[Start DATA SHOWN]

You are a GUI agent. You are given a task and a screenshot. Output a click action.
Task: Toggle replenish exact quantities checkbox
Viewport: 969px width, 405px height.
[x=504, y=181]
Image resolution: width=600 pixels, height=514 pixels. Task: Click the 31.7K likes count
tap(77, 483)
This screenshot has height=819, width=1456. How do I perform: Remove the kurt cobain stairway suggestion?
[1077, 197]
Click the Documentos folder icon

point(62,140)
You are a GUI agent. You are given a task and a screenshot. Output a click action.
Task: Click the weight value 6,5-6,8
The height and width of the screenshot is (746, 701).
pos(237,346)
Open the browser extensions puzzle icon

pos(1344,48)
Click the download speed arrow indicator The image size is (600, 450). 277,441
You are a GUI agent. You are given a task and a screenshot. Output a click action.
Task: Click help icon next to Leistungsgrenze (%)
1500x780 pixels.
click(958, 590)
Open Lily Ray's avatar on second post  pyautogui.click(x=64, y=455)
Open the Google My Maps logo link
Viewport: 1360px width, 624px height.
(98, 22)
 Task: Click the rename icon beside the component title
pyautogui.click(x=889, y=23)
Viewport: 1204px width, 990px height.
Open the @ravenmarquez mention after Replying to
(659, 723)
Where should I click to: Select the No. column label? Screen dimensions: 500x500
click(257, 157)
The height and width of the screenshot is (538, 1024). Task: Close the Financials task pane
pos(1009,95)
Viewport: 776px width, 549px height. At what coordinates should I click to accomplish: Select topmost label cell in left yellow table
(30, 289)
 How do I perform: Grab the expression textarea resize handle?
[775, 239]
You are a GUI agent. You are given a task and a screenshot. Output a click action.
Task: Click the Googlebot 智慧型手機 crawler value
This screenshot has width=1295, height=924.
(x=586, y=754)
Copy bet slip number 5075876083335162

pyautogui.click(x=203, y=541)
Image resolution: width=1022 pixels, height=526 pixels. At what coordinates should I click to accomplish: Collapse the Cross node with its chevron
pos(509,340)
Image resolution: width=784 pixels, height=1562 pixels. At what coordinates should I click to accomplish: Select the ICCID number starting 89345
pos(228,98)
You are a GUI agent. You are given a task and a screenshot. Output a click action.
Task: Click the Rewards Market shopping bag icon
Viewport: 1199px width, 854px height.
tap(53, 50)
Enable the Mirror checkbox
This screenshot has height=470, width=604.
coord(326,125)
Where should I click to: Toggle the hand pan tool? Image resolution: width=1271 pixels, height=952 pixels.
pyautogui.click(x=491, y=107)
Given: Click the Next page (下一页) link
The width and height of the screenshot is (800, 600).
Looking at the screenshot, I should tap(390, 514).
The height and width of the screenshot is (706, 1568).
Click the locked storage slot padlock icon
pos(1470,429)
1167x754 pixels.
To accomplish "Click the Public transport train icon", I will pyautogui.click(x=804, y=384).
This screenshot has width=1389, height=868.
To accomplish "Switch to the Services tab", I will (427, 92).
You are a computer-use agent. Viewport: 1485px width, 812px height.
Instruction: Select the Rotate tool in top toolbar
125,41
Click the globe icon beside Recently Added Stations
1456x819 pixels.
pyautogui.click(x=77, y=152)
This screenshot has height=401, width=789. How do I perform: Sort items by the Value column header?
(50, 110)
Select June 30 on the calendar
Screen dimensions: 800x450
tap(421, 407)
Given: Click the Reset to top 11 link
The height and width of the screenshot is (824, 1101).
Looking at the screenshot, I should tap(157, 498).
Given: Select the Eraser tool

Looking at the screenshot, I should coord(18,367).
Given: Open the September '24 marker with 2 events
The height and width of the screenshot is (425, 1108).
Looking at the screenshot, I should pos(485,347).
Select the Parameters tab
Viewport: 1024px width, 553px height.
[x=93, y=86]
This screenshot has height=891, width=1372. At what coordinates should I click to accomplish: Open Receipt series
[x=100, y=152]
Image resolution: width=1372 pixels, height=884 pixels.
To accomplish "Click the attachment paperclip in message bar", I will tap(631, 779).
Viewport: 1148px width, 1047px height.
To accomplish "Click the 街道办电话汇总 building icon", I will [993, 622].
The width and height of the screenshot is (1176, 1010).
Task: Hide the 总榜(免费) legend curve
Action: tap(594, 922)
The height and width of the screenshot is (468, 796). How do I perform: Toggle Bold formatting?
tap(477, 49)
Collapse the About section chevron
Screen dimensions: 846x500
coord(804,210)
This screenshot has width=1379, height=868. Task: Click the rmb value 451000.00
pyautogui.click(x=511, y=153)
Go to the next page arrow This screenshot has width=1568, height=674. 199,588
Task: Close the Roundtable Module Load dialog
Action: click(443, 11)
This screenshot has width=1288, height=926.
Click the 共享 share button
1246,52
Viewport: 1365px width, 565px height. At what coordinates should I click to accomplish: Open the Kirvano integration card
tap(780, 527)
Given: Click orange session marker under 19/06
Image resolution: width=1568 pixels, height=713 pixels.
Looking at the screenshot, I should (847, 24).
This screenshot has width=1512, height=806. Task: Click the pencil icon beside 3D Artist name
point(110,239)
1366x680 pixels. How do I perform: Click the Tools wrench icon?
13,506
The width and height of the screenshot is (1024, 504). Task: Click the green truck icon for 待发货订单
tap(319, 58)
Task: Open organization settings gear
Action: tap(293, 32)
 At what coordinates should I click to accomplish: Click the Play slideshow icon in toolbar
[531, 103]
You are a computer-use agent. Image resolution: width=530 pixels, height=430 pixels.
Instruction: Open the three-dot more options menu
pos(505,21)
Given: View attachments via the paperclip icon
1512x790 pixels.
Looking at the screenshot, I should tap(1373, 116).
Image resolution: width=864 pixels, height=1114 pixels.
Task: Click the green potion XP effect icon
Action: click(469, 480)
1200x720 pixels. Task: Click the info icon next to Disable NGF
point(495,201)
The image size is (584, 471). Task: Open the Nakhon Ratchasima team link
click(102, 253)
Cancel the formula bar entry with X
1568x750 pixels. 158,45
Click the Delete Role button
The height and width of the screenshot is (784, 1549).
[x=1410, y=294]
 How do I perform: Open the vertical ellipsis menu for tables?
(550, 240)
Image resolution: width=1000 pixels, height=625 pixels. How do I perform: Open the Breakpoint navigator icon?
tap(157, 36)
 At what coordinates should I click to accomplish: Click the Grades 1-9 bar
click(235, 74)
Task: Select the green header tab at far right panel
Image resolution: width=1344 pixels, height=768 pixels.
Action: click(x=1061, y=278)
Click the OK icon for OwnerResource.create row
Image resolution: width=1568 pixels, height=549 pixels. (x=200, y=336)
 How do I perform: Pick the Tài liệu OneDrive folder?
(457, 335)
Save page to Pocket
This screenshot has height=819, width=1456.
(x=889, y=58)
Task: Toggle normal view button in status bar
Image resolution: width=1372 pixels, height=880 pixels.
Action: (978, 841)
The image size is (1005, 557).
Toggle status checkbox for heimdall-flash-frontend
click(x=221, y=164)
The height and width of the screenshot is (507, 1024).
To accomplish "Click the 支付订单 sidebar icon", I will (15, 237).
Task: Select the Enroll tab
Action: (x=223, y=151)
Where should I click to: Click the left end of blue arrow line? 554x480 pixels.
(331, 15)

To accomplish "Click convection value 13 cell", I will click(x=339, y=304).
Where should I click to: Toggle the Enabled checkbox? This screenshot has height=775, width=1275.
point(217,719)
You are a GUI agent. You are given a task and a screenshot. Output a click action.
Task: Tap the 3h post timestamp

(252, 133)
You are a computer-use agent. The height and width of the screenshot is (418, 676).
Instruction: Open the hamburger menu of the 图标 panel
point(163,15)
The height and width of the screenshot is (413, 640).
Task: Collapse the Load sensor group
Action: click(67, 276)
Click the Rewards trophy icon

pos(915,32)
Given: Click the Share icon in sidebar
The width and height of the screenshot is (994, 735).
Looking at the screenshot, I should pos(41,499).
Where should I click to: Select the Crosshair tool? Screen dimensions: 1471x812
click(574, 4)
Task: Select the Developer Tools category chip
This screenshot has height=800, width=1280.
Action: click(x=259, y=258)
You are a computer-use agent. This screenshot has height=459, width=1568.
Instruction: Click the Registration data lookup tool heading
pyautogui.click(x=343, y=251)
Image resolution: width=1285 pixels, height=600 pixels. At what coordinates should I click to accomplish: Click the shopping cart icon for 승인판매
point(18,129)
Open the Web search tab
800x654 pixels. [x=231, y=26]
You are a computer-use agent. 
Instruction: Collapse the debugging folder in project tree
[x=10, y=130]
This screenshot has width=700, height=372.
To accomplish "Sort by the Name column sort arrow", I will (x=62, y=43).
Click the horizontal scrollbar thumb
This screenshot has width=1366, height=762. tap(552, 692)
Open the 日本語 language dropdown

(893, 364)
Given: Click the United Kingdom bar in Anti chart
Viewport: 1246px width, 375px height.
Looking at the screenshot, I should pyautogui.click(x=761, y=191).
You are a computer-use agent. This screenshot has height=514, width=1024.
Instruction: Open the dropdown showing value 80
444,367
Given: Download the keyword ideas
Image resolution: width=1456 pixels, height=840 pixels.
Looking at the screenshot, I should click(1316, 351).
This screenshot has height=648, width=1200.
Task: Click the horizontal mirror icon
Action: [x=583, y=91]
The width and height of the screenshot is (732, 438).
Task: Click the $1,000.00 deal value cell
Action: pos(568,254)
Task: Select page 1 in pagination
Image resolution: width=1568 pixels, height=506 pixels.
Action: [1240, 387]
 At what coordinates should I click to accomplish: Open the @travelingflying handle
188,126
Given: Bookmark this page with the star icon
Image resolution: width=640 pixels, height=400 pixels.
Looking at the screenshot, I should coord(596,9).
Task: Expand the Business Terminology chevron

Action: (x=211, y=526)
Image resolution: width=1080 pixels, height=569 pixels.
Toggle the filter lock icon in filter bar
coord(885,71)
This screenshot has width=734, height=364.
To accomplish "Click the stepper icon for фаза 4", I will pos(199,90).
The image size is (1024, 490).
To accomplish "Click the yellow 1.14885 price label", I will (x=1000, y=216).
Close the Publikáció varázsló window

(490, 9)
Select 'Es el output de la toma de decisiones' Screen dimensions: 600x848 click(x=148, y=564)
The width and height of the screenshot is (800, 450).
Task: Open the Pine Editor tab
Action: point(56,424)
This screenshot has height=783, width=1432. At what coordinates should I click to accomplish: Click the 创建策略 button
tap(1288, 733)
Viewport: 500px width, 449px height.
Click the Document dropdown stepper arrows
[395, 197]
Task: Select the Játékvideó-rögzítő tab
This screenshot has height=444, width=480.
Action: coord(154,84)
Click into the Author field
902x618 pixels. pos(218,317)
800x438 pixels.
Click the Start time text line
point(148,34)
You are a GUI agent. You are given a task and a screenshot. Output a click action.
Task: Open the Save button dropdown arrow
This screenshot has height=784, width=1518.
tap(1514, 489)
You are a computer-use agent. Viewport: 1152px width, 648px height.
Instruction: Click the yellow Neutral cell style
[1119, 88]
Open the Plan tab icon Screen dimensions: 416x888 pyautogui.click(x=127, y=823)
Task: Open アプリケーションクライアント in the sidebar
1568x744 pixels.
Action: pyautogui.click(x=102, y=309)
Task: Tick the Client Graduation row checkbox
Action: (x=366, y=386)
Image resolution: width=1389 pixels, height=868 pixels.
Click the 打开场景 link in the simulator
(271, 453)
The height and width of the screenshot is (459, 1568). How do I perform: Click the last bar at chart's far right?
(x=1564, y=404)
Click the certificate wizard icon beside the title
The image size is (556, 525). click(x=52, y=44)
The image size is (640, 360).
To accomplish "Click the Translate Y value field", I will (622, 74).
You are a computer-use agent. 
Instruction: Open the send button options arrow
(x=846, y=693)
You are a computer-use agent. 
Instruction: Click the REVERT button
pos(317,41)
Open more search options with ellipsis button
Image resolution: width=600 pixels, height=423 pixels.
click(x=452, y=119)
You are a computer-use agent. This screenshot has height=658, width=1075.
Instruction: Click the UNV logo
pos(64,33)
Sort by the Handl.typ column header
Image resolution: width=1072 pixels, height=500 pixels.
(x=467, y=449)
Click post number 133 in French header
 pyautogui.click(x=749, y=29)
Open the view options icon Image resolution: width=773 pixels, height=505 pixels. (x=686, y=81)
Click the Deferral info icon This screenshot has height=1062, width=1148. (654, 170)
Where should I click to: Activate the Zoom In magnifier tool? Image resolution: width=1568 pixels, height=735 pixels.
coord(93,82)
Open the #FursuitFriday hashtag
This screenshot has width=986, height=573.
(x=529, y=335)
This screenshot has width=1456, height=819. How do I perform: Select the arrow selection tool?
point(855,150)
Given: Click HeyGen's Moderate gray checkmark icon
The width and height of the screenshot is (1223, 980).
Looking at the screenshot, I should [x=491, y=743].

[End DATA SHOWN]

Pull out every line of the listing above that contains the string "toolbar".

Instruction: Select the Rotate tool in top toolbar
 At what coordinates should I click to accomplish: Click the Play slideshow icon in toolbar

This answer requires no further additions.